12:35 | 13:15
Keywords defining the session:
Takeaway points of the session:
- What DataOps is and how to apply it in a iterative manner.
- How to change towards a culture based on automation that supports multidisciplinary teams
At urbanDataAnalytics we deal with data arranged in three dimensions: geospatial, temporal and taxonomic. We have weekly data updates. We have customers that demand complex answers within hours. All of this requires a streamlined and scalable culture if you want to stay sane.
After struggling for months, we’ve found that DataOps is the perfect fit for us. It borrows the automation spirit of DevOps applied to data, but it’s much more than that.In this talk we’ll share our lessons learned during 2 years of constant evolution and improvements in our software, data processes and culture.
Data arranged in these three axes (geospatial, temporal and taxonomic), together with fresh data snapshots every week, different roles working in the same team, and demanding customers, make the challenge specially fun.

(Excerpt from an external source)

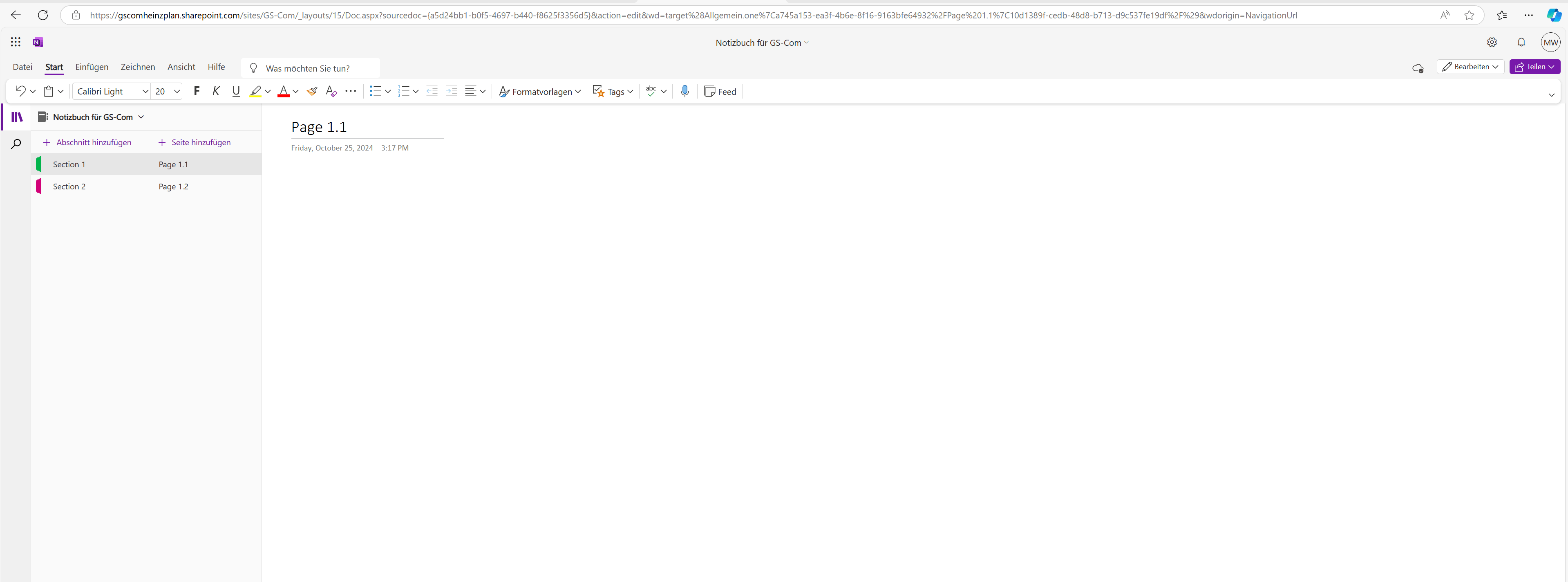
Task: Increase indent with the indent icon
Action: pyautogui.click(x=451, y=92)
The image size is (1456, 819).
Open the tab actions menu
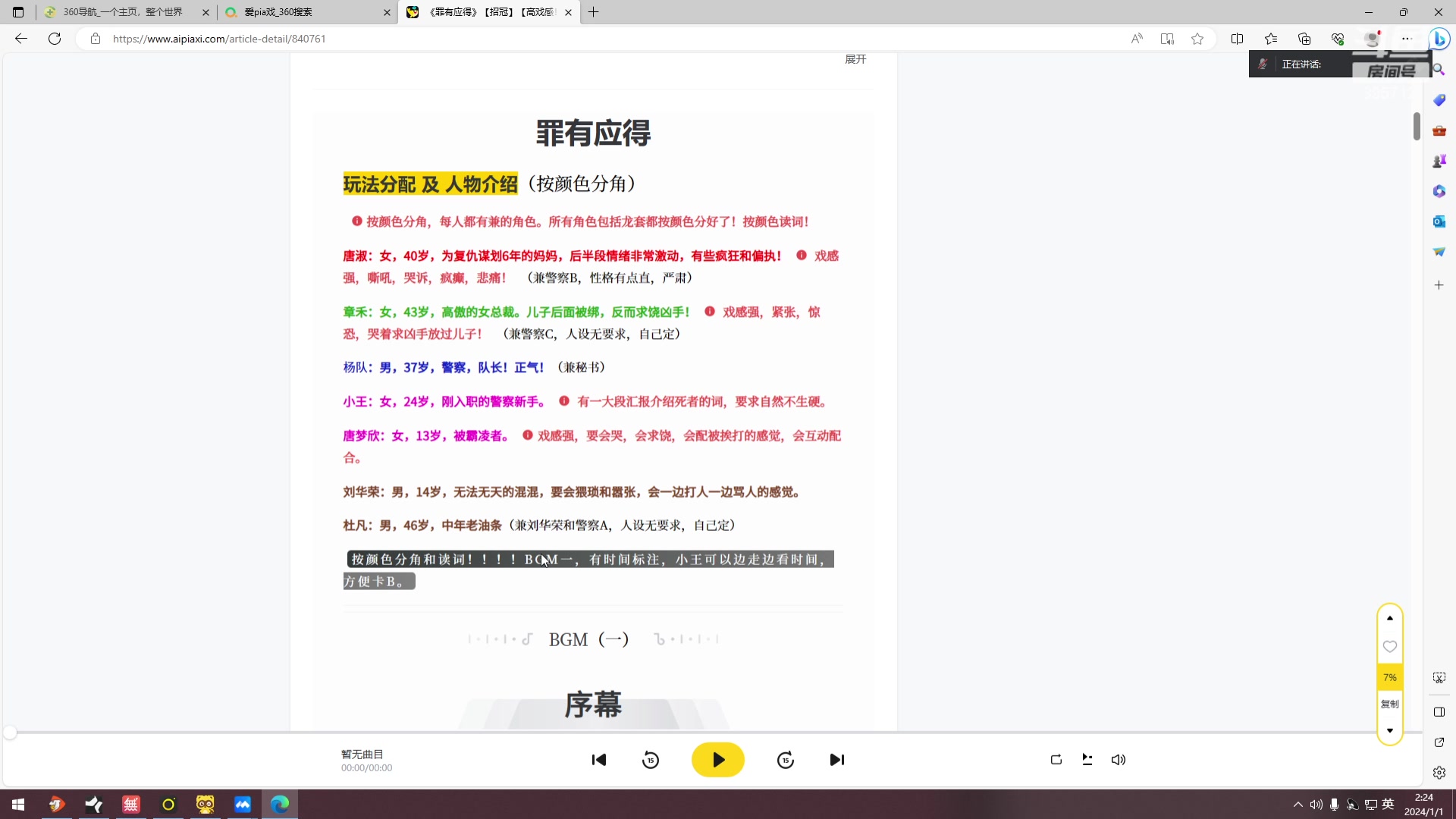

From the very beginning, we started mangling with plain CSVs, but soon we realized that proper tools, efficient ETLsandwell chosen formats is not enough. We needed to create a culture about how to operate the data and automate the processes.
Months ago, we discovered the term “DataOps”, and we started the development of a new data processing platform based on its principles and spirit.
In this talk we’ll share about how DataOps changed our approach of creating data analytics products, and how our platform has become the cornerstone to support and reinforce the self-service data culture we needed.